(Goal of the exercise) Look through the entries below and extract exactly the lines from the one containing "MNI INTERVIEW: UK Inflation" through the one containing "Update cookies preferences (65, 2572)", ends included.
[[ Records open ]]
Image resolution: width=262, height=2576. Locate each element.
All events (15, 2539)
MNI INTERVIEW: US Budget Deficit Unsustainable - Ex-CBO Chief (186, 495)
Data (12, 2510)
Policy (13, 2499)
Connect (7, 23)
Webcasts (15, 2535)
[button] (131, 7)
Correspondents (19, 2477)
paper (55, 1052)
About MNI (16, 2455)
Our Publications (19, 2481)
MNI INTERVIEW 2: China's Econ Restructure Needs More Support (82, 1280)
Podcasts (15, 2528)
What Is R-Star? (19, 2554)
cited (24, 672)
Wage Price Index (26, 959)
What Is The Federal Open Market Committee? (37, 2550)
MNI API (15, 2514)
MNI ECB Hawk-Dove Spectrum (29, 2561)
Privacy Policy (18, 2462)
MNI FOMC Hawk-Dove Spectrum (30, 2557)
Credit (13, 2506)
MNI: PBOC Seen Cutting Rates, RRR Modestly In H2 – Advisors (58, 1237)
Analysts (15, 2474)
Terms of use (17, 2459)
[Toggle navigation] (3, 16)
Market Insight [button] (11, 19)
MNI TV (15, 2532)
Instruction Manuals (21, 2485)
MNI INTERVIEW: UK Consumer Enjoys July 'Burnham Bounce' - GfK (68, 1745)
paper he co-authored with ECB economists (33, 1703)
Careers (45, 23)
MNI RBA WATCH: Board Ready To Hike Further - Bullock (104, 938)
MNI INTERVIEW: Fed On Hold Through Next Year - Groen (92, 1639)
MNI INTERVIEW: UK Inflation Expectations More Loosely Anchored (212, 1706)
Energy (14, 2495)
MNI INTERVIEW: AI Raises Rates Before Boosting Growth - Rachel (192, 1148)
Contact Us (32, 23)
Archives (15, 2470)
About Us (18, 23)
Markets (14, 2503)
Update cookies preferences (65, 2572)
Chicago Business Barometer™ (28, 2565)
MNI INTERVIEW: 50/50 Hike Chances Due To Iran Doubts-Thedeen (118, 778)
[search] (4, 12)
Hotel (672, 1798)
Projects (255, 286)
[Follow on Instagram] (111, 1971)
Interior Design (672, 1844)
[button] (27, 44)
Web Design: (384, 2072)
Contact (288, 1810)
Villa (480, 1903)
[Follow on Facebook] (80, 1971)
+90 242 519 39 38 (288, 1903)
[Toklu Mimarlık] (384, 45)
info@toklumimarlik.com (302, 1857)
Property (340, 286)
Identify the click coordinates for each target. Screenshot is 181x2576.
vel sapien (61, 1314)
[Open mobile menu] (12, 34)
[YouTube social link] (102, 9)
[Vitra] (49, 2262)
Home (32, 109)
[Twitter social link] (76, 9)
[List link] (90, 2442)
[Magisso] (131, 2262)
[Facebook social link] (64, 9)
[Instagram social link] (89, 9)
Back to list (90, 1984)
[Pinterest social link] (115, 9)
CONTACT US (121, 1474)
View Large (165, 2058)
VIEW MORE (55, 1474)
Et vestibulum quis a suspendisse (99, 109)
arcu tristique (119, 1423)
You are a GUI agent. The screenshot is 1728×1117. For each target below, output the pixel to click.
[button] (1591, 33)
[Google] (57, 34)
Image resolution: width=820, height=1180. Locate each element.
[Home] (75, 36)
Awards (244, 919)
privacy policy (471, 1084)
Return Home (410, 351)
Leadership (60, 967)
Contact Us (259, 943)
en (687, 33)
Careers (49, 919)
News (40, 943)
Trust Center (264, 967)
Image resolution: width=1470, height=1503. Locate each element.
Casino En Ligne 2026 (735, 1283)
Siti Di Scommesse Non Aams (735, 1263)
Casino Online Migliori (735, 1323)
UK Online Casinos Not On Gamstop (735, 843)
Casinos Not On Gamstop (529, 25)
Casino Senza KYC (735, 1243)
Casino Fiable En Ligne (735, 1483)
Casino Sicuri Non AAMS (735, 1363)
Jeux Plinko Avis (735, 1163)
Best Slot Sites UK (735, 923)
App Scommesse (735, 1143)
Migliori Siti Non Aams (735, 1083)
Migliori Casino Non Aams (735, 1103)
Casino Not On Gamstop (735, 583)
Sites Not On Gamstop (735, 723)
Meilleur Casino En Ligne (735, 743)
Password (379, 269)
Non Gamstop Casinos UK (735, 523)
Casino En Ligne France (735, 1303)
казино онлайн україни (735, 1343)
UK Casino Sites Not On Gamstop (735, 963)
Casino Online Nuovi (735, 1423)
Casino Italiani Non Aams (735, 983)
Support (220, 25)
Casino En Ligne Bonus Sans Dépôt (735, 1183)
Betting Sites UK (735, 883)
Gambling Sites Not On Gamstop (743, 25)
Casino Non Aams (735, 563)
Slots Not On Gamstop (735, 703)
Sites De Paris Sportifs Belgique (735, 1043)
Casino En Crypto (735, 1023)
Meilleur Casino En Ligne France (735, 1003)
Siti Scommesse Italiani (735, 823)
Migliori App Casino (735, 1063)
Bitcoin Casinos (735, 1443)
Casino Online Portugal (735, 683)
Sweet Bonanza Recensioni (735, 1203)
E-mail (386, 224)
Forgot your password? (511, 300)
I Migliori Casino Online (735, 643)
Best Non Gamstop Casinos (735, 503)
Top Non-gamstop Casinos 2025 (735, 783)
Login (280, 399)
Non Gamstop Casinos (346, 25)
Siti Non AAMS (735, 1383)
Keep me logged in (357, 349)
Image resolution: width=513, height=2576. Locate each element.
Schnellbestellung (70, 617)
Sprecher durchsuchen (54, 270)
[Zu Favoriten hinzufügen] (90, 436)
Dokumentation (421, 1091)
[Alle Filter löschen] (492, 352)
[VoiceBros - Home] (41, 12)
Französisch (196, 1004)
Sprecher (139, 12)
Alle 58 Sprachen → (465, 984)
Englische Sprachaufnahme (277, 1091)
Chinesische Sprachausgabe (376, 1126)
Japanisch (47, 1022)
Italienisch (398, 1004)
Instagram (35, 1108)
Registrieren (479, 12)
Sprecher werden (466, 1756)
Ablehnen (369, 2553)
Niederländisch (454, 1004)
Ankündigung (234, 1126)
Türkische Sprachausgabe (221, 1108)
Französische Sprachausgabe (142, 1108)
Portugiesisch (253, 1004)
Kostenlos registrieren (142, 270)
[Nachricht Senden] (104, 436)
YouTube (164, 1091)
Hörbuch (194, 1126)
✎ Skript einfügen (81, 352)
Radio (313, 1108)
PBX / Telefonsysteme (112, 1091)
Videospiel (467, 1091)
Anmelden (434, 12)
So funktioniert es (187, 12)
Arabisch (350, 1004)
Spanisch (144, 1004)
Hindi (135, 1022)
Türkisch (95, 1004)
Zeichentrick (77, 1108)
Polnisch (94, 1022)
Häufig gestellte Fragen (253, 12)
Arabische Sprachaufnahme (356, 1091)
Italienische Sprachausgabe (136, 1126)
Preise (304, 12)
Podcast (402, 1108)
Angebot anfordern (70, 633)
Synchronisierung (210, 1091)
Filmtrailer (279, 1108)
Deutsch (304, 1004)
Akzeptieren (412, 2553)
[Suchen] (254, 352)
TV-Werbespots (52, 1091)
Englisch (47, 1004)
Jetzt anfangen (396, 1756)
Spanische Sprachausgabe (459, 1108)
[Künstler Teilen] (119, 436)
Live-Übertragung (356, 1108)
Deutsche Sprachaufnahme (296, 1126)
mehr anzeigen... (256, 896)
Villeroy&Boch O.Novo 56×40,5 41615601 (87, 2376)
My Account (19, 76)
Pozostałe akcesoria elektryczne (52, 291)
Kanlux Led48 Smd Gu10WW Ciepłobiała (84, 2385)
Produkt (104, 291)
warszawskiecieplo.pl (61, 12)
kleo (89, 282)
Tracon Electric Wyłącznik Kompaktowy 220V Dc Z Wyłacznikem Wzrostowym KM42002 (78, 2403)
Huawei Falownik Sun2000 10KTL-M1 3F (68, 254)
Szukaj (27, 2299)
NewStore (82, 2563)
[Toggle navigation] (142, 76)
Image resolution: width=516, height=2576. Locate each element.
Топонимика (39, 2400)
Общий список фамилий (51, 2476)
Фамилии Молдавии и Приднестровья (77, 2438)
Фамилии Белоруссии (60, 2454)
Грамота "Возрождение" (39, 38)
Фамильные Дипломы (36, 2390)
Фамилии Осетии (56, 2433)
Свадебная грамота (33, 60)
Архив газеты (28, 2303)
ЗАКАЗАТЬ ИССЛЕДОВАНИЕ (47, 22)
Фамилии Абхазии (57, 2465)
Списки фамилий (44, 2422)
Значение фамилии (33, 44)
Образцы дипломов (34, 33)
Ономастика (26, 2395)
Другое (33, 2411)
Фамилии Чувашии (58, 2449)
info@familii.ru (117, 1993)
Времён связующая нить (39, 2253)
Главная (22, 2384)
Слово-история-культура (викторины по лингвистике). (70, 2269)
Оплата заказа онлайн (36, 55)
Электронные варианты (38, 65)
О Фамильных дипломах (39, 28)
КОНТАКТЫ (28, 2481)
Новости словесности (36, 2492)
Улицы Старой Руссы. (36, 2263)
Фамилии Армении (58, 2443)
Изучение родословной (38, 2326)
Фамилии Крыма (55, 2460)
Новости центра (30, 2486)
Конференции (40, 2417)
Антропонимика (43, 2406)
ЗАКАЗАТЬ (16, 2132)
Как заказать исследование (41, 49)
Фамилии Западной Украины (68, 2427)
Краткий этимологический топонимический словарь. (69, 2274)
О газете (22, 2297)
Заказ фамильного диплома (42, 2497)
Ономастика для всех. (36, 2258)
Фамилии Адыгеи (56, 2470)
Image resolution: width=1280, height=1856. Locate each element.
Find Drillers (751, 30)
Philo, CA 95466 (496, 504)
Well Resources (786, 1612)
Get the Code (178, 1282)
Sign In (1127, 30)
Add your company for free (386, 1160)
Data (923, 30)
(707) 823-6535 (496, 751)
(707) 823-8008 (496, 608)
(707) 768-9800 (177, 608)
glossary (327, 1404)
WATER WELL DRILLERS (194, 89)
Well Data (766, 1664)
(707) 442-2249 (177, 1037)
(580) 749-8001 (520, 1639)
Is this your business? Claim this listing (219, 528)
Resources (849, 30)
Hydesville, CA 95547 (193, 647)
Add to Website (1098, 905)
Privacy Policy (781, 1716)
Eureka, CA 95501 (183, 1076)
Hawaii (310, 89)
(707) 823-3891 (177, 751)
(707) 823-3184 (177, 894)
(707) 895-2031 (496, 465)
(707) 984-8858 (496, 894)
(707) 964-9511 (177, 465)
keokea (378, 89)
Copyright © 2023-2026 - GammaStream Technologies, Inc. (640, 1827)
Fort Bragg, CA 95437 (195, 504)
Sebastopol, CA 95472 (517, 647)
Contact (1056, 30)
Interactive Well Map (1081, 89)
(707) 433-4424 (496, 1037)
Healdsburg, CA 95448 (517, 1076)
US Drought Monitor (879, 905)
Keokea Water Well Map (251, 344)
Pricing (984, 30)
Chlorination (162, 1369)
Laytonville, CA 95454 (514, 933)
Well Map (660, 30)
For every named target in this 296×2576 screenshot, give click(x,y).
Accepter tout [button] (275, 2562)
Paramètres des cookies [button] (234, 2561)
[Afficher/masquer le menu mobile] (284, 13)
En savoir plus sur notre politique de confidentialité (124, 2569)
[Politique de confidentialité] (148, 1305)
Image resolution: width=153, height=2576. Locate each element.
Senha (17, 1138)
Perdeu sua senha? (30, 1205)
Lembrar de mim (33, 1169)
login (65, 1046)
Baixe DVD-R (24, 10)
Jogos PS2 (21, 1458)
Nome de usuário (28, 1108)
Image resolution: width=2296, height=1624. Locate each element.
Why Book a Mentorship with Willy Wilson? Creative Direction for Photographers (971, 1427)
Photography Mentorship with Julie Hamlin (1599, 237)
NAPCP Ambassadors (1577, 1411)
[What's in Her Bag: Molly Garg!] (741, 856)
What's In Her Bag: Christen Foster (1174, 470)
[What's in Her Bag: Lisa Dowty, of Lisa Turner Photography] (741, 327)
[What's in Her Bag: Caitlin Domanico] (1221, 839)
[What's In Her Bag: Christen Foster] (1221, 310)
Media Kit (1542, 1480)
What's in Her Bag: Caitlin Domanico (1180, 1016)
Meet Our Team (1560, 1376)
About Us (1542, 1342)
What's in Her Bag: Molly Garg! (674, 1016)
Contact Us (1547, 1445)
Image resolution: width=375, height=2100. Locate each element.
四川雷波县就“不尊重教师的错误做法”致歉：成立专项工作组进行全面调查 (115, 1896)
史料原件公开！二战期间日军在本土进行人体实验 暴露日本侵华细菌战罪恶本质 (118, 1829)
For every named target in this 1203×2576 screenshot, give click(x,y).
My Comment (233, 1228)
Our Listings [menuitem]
[[ Records closed ]]
(Worked solution)
MNI INTERVIEW: UK Inflation Expectations More Loosely Anchored (212, 1706)
Energy (14, 2495)
MNI INTERVIEW: AI Raises Rates Before Boosting Growth - Rachel (192, 1148)
Contact Us (32, 23)
Archives (15, 2470)
About Us (18, 23)
Markets (14, 2503)
Update cookies preferences (65, 2572)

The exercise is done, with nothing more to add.